I have found, albeit at a depth frankly not normally reached these days, that the tradition (Qabbalah) embodied by the Kabbalah (what has survived) points inexorably to the
origin of certain traditions in astrology. The simplest example (which therefore took me the longest to discover) is that the signs in which the planets are exalted in astrology show the three male-female pairs on the common Tree as opposites if we (1) follow the Hermetic manner of assigning planets to Sefirot, based on common sense (length of cycle), and (2) raise sol to its proper station at
2, where as great year—‘precession’—it compasses both year (
6) and day (
10), being the relationship
between annual (ecliptic) and diurnal (equator). Hence
2/sol/gold and
3/Saturn/lead are exalted in aries/up and libra/down, respectively (duh) . . .
4/Jupiter/tin and
5/Mars/iron are exalted in cancer/forward and capricorn/back, respectively (jovial/gregarious/out-going versus martial/disciplined/drawn-in) . . . and
7/Venus/copper and
8/Mercury/mercury are exalted in pisces/approaching-up and virgo/approaching-down, respectively (for reasons not yet clear to me, other than that it is the
approach to the first pair).
These, however, show similarities, not identity, in that neither Kabalistic considerations nor Greek or Nordic workings have exact overlaps, and certainly these do not have similar metaphysical nor theological (in this term's broader sense) considerations.

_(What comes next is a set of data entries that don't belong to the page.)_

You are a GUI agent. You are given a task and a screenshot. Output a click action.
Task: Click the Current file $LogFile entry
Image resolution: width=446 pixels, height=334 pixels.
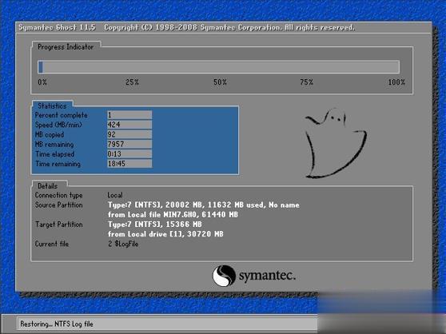123,244
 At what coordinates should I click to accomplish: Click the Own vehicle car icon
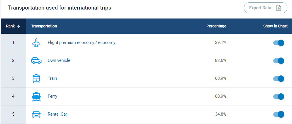36,60
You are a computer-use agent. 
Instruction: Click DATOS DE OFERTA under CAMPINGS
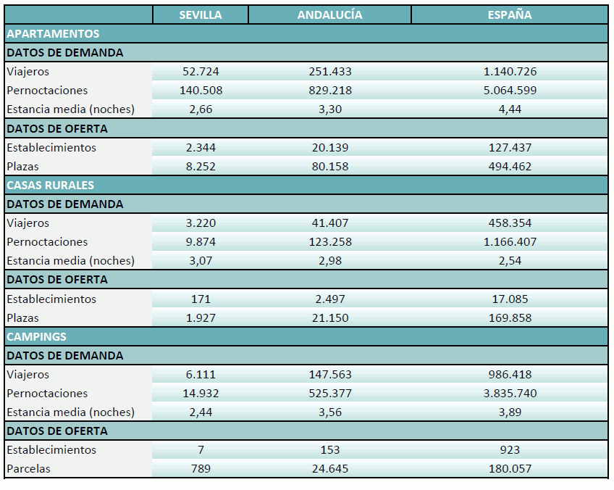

(I would disagree on the metaphysical part: certain precise poetic equivalents, such as Freyr/Fro=
vron=Bran=fearn-the-alder=up/aries(corn-spirit)=samekh-the-head, are relevant, at the very
least in that they add perspective, reveal the inner shape of the symbol
referred to in the Qabbalistic ‘model’.)
I would suggest . . . there is a single Kabalah that various individuals have used in various ways, and have investigated from various perspectives - but the source, and the impulse, is the same, and at its edges spills over into non-Kabalistic considerations, whether these be historical, foundational, or suggested links to other systems.
Though in sync with the spirit of what you are saying, I do not agree that there
is ‘a single Kabalah’, as it has split into fragments:
Bahir,
SY,
Zohar, Abulafia, Luria, etc. (just witness my referring to samekh, according to shape and alphabet-calendar considerations, as the sign aries, while
SY and alef-bet order place it rather at sagittary, the reason for its shift there being demonstrable, but not common knowledge). Much is taught today that is actually incorrect and stems from rabbinical speculation rather than Qabbalistic gnosis, such as the idea that eighth, the Tzaddiq/Yesod of the
Bahir, is but a misplaced
9/Yesod from zoharic tradition rather than the place Yesod or Foundation actually
is in the Atzilut world (as opposed to the Yetzirah world, where it is
9), as is proved by
Bahir’s linking it to circumcision on the eighth day. It is quite apparent to me that the true inner teaching, the Qabbalah, had more to do with the inner workings of alchemy’s Great Work—
tikkun, ‘restoration’—than with rabbinical theology alone, though once that deeper science is established, such things as the power of the Name become better understood, which led to its link to magic, a link embarrassing to many latter-day ‘Kabbalists’ because of poor imitations and a lack of deeper understanding.